The wavelength of light emitted when an electron transitions between energy levels in a hydrogen atom is given by the Rydberg formula:

$$\frac{1}{\lambda} = R \left( \frac{1}{n_1^2} - \frac{1}{n_2^2} \right)$$

where:

• $$\lambda$$ is the wavelength of the emitted light,
• $$R$$ is the Rydberg constant,
• $$n_1$$ is the lower energy level, and
• $$n_2$$ is the higher energy level.

The Balmer series corresponds to electron transitions where the lower energy level, $$n_1$$, is 2, and the Lyman series corresponds to transitions where $$n_1$$ is 1. The shortest wavelength in each series occurs for transitions from the highest possible energy level ($$n_2 = \infty$$) to the specified lower level ($$n_1$$).

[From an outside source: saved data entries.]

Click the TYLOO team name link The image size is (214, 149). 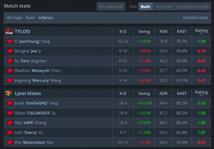click(x=22, y=31)
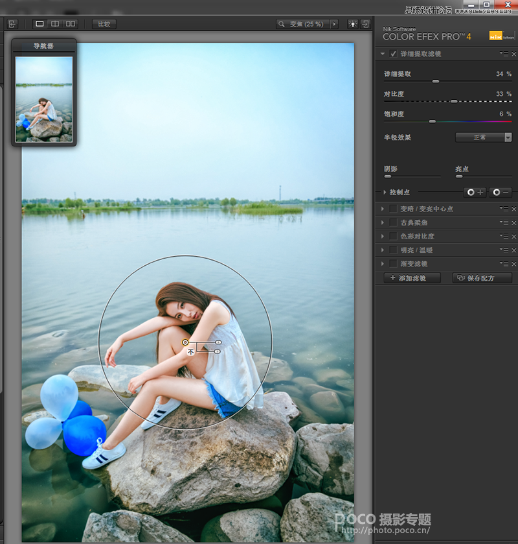The height and width of the screenshot is (544, 518).
Task: Open the 半径效果 dropdown set to 正常
Action: coord(484,137)
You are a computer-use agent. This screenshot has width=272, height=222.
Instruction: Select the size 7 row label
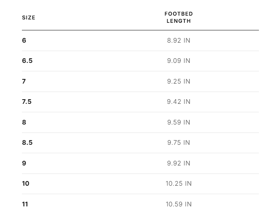pos(24,81)
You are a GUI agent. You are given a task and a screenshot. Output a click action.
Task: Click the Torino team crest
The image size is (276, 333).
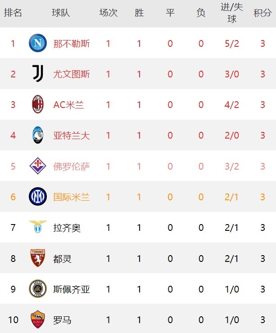coord(37,258)
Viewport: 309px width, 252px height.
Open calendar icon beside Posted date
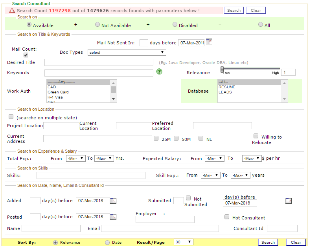[113, 217]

For the Balmer series (shortest wavelength):

$$n_1 = 2, n_2 = \infty$$,

Putting these values into the Rydberg formula gives:

$$\frac{1}{\lambda_{B}} = R \left( \frac{1}{2^2} - \frac{1}{\infty^2} \right)$$

$$\frac{1}{\lambda_{B}} = R \left( \frac{1}{4} \right)$$

$$\lambda_{B} = \frac{1}{R \cdot \frac{1}{4}} = \frac{4}{R}$$

For the Lyman series (shortest wavelength):

$$n_1 = 1, n_2 = \infty$$,

Putting these values into the Rydberg formula gives:

$$\frac{1}{\lambda_{L}} = R \left( \frac{1}{1^2} - \frac{1}{\infty^2} \right)$$

$$\frac{1}{\lambda_{L}} = R \cdot 1$$

$$\lambda_{L} = \frac{1}{R}$$

The ratio of the shortest wavelength of Balmer series ($$\lambda_{B}$$) to the shortest wavelength of Lyman series ($$\lambda_{L}$$) is:

$$\frac{\lambda_{B}}{\lambda_{L}} = \frac{\frac{4}{R}}{\frac{1}{R}} = \frac{4}{1} = 4:1$$

Therefore, the correct answer is Option D: $$4: 1$$.